What you have to do: Your task is to work out how many lines in the data include the word "screenshot". Reply with the number alone.

Materials provided:
______

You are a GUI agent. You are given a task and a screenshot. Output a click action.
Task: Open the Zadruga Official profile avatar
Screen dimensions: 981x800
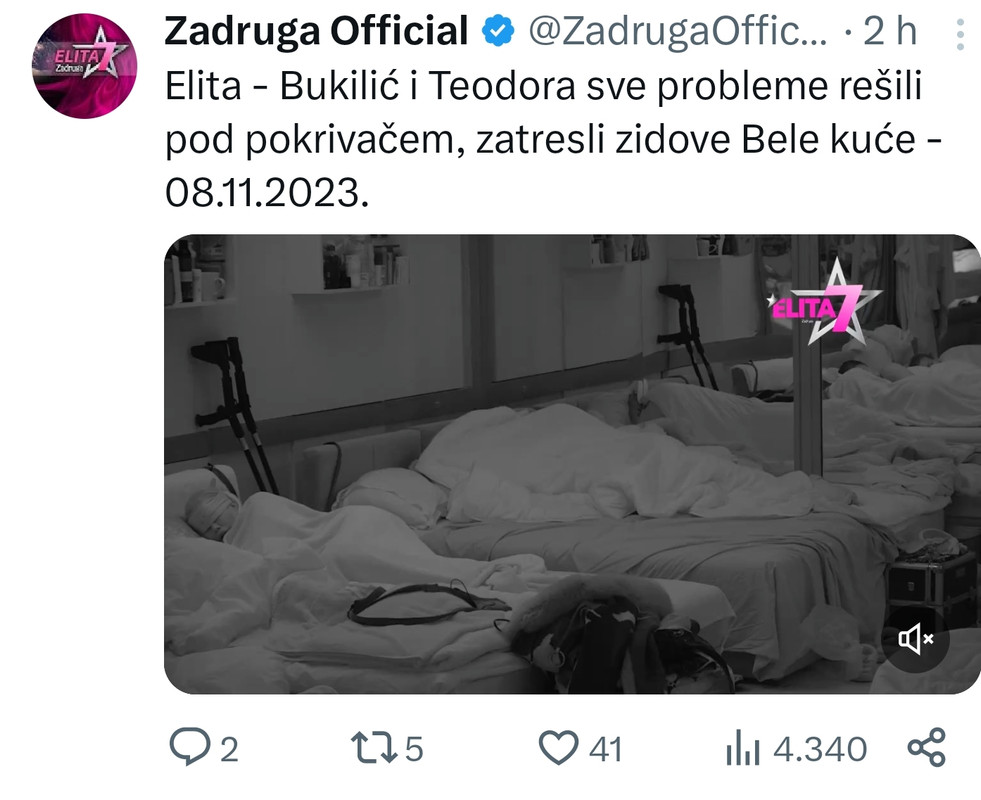tap(84, 66)
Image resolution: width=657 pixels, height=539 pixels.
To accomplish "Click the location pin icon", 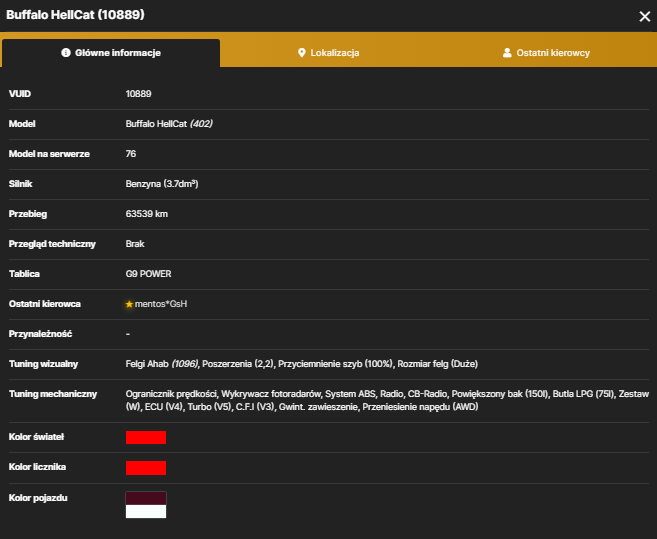I will point(301,53).
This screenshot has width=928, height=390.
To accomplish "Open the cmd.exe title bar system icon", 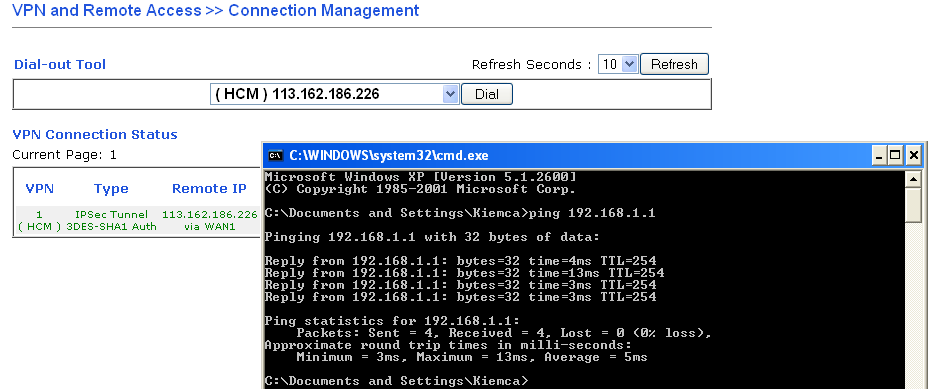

______

Your response: 2